>> start Quoted text

1575: Charles du Puy-Montbrun, unequal

The intrepid Huguenot commander Charles du Puy-Montbrun was beheaded on this date in 1575.

We turn for this account to a 19th century history in the public domain by Henry Martyn Baird:


Whatever military advantages the Huguenots obtained in various parts of the realm were more than outweighed by the death of “the brave Montbrun.”

This daring and energetic leader, the terror of the enemy in Dauphiny, had just defeated a large body of Swiss auxiliaries, upon whom he inflicted a loss of eight or nine hundred men and eighteen ensigns, while that of the Huguenots scarcely amounted to half a dozen men.

But his brilliant success in this and other engagements had made Montbrun and his soldiers more incautious than usual.

They attacked a strong detachment of men-at-arms, and mistaking the confusion into which they threw the advance guard for a rout of the entire body, dispersed to gather the booty and offered a tempting opportunity to the Roman Catholics as they came up.

>> end Quoted text
>> start Stored data

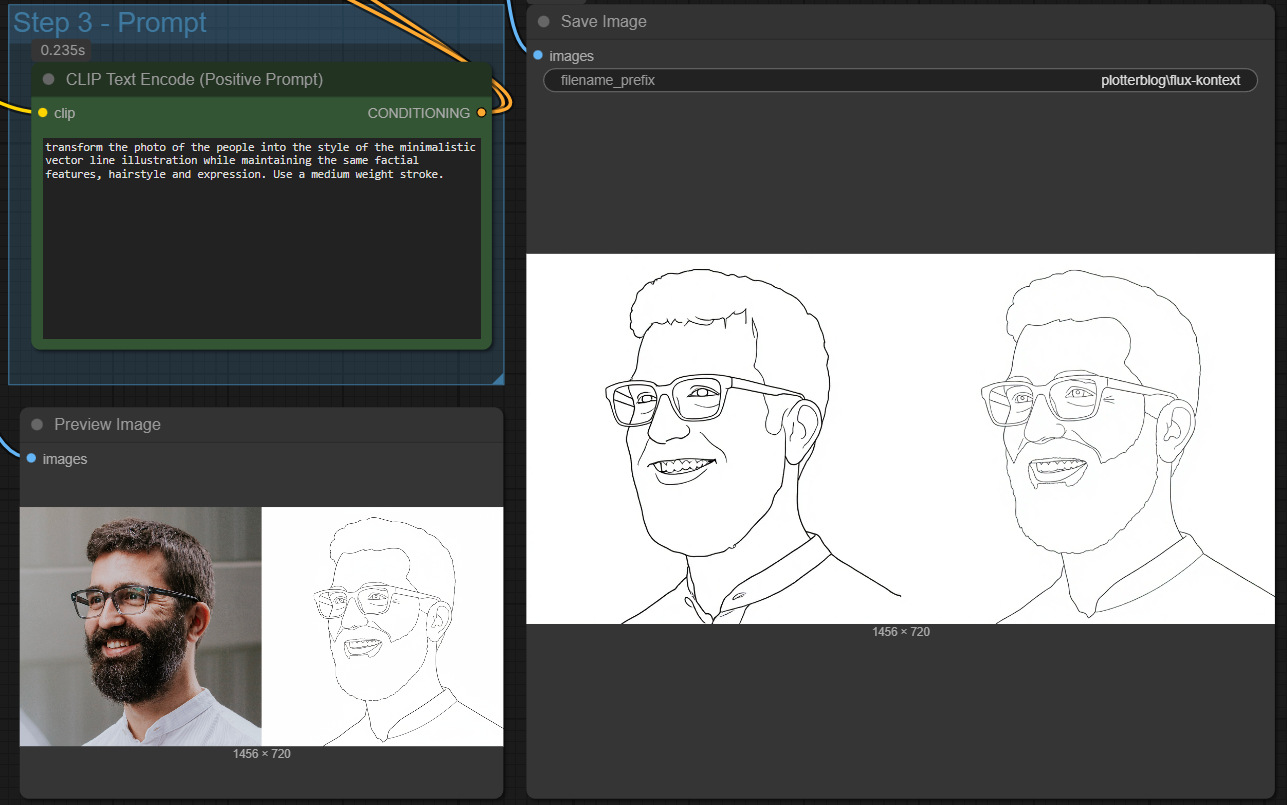The height and width of the screenshot is (805, 1287).
Task: Click the 0.235s execution time badge
Action: coord(62,50)
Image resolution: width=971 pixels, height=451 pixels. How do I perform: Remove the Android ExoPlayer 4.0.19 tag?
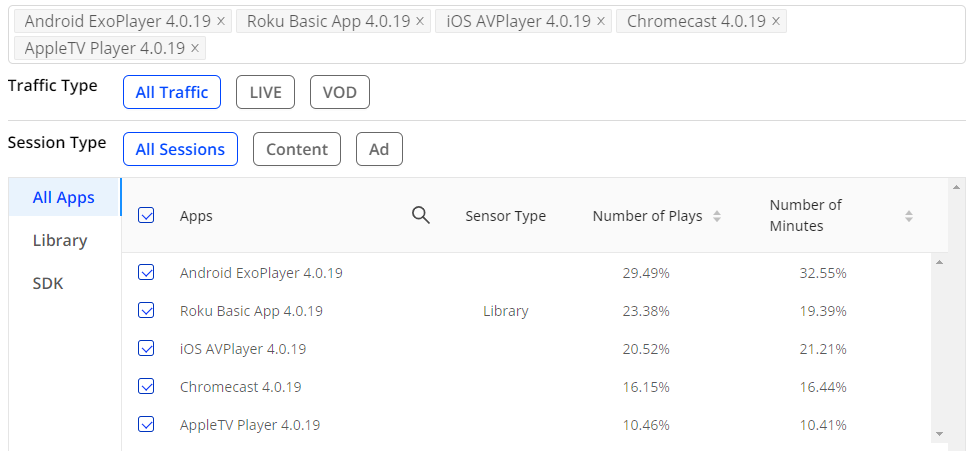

>> end Stored data

Problems
1. From the text on Charles du Puy-Montbrun's death, list the losses given for the Swiss and for the Huguenots in his victory over the Swiss auxiliaries.
2. Carry on the account of Montbrun's last battle from its final sentence, in the same style.

Answers for the exercise
1.
- Swiss auxiliaries: eight or nine hundred men
- Swiss auxiliaries: eighteen ensigns
- Huguenots: scarcely half a dozen men

2.
Montbrun, who, too late, discovered the danger of his troops, and endeavored to rally them, was at one time enveloped by the enemy, but would have made good his escape had there not been a broad ditch in his way. Here his horse missed its footing, and in the fall the leader’s thigh was broken.

In this pitiable plight he surrendered his sword to a Roman Catholic captain, from whom he received the assurance that his life would be spared.

The king and his mother had other views.

Henry, on receiving the grateful news of Montbrun’s capture, promptly gave orders that the prisoner be taken to Grenoble and tried by the Parliament of Dauphiny on a charge of treason.

Vain were the efforts of the Huguenots, equally vain the intercession of the Duke of Guise, who wished to have Montbrun exchanged for Besme, Coligny‘s murderer, recently fallen into Huguenot hands.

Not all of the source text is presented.